[Task brief]
Transcribe every entry below word for word, but skip the pictures.

(Stored data entries)
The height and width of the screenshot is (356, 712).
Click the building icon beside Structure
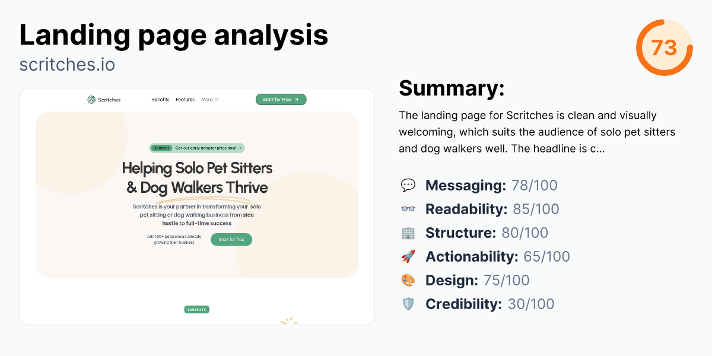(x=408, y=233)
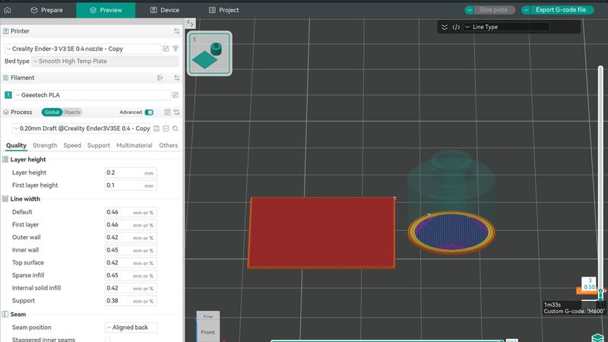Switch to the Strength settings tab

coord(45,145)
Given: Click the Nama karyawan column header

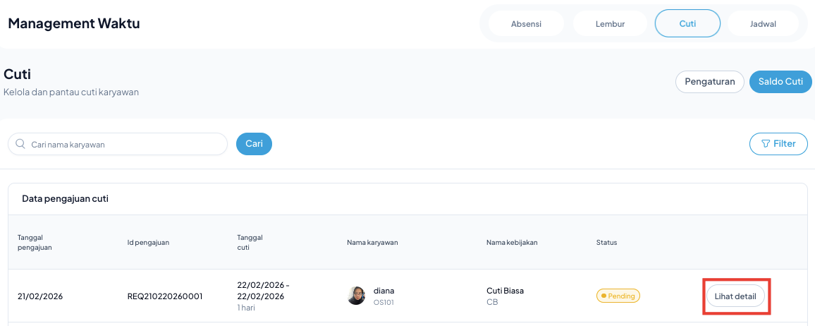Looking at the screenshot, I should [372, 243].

[Task output]
The height and width of the screenshot is (356, 712).
Click the building icon beside Structure
(x=408, y=233)
Switch to the Strength settings tab

coord(45,145)
Given: Click the Nama karyawan column header

Looking at the screenshot, I should [372, 243].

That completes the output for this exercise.